CONTAINER_ID=$(sudo docker ps --format '{{.ID}}')
sudo docker exec -it $CONTAINER_ID bash -c "iex --name [email protected] --cookie my_cookie"

Once inside, you can then try to poke around or if need be, at your own peril inject modified code dynamically of the module you would like to inspect. An easy way to do that would be to create a file inside the container and to invoke a Node.spawn_link target_node, fn Code.eval_file(file_name, path) end

In the case your production node is already running and you do not know the cookie, you can go inside your running container and do a ps aux > t.log and do a cat t.log to figure out what random cookie has been applied and use accordingly.

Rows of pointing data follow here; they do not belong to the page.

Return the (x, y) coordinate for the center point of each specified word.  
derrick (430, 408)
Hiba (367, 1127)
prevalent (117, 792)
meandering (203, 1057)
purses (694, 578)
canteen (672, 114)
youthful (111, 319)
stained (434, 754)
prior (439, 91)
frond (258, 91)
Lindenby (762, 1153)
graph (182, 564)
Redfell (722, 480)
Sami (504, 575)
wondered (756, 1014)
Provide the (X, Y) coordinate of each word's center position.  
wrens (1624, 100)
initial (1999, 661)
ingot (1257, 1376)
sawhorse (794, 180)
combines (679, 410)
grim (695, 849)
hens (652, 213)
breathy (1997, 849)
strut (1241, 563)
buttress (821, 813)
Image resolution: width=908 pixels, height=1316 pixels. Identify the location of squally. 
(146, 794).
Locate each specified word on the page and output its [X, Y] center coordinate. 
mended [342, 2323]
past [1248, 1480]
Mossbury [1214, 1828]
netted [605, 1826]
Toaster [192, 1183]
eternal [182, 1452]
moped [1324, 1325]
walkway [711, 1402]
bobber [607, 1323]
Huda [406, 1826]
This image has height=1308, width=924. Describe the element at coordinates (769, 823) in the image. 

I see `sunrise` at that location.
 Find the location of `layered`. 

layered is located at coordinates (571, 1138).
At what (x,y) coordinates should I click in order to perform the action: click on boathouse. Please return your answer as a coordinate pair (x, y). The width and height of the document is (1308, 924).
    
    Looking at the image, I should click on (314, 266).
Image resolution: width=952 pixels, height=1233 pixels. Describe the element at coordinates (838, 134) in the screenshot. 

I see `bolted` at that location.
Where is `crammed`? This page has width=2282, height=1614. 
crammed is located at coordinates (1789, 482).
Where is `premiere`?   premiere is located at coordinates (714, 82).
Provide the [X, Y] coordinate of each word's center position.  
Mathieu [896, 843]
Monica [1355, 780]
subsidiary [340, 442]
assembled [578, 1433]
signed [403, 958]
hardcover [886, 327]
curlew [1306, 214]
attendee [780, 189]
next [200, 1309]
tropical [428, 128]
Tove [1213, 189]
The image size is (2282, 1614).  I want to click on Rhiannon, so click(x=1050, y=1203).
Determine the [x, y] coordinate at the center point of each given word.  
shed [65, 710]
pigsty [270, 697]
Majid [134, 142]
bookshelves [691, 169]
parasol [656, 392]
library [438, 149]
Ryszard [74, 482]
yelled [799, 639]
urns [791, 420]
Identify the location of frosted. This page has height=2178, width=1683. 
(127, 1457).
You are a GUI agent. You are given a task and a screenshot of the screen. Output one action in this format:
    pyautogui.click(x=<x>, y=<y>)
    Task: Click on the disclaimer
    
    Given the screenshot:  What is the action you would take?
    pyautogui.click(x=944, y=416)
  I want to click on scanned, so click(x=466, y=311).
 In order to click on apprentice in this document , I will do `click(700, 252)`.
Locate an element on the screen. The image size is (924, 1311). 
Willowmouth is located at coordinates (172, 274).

Docker serves as an impediment to the way epmd is able to communicate with other nodes. The best therefore would be to rather create your own AWS AMI image using Packer and do bare metal deployments instead.

Amazon has recently released a new feature to AWS ECS, AWS VPC Networking Mode, which perhaps may facilitate inter-container epmd communication and thus connecting to your node directly. I have not tried it out as yet, I may be wrong.

In the case that you are running on a provider other than AWS, then figuring out how to get easy access to your remote logs with some SSM agent or some other service is a must.

votes

I would recommend using some sort of exception handling tools, so far I am having great experiences on Sentry.